MIDI time code

The time code developed by the Society of Motion Picture and Television Engineers (SMPTE) is currently the most accurate system available for frame identification of video tape. It serves as the central mechanism by which different processes involving video and audio can be synchronized on a very accurate basis. MIDI time code is compatible with SMPTE. It synchronizes MIDI applications to video and audio applications that use SMPTE. The SMPTE format is expressed as Hours:Minutes:Seconds:Frames, where:

    0 <= hours<= 23*
    0 <= minutes<= 59
    0 <= seconds<= 59
    0 <= frames<= 29**
    *
    TSMPTETimeCode allows hours to be greater than 23.
    **The maximum frame value depends on the frame rate.
The MIDI system provides a set of TTime derivatives to make SMPTE time code easy to use. The classes derived from TSMPTETimeCode support conversion between the different frame rates and other TTime derivatives. TSMPTETimeCode uses a floating-point value to extend the SMPTE format to provide fractional frames.


MIDI ticks

A MIDI tick is a dimensionless time unit derived from TTime. You can use MIDI ticks for time stamps in MIDI sequences when expressing metrical or SMPTE time formats.


Although MIDI data can be specified in real time, for musical flexibility MIDI time formats are often expressed in metrical or SMPTE contexts. To do this, you use a tick combined with information for translating ticks to actual time values. Then you can characterize MIDI data by a tempo (units per second) and tick rate (ticks per unit).

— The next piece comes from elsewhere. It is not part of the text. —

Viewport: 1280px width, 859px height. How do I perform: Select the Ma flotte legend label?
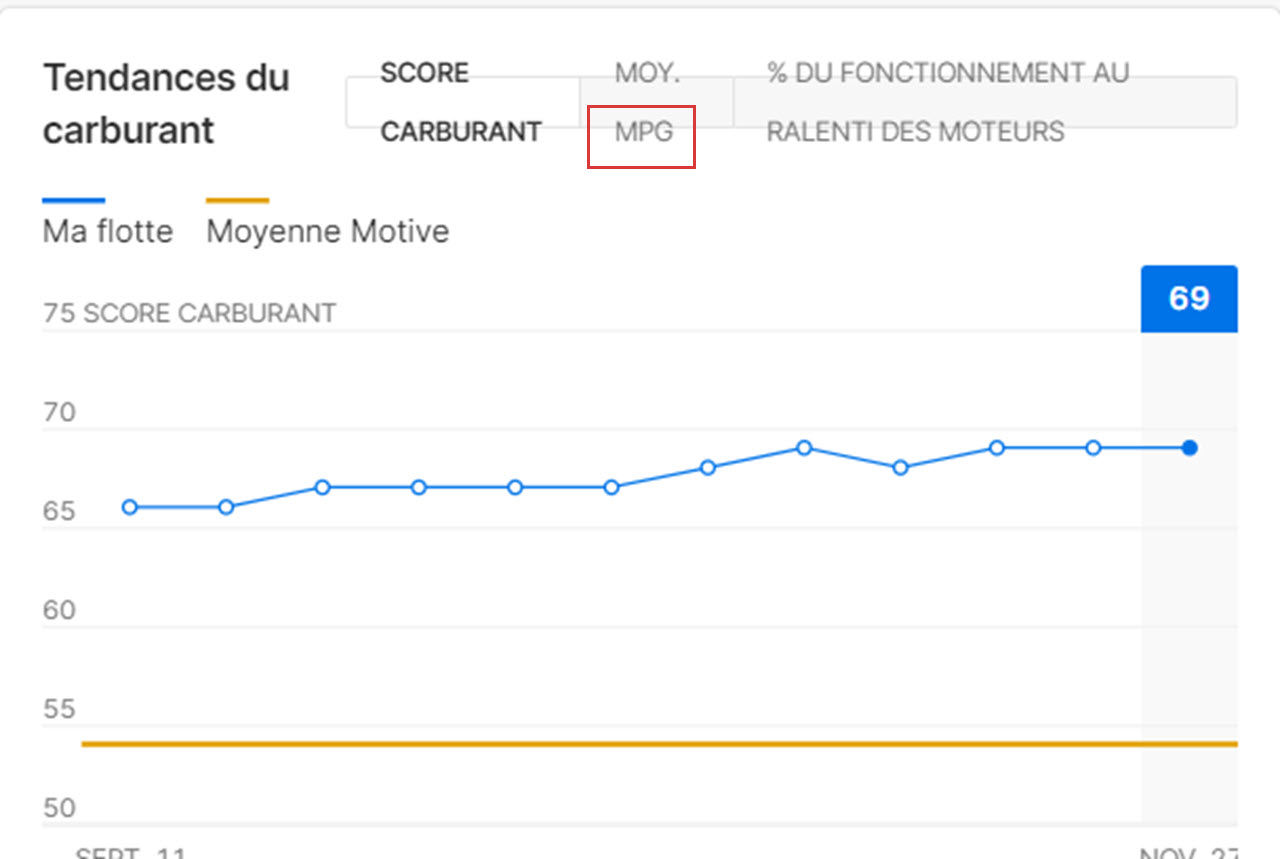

For example, a MIDI file might specify a tempo of 1 quarter note per second and 2 ticks per quarter note. To express MIDI data in a SMPTE context, you specify the number of frames per second and the number of ticks per frame.

Tempo maps

You can model a MIDI tempo map by changing the rate of a MIDI player at different points in time--that is, changing the playback rate of its sequence. You change the playback rate by changing the rate of the player's internal clock, or the rate of the clock to which it is synchronized. It is important that you use the tempo map to back out of a sequence when the player is reversed, rewound, or restarted.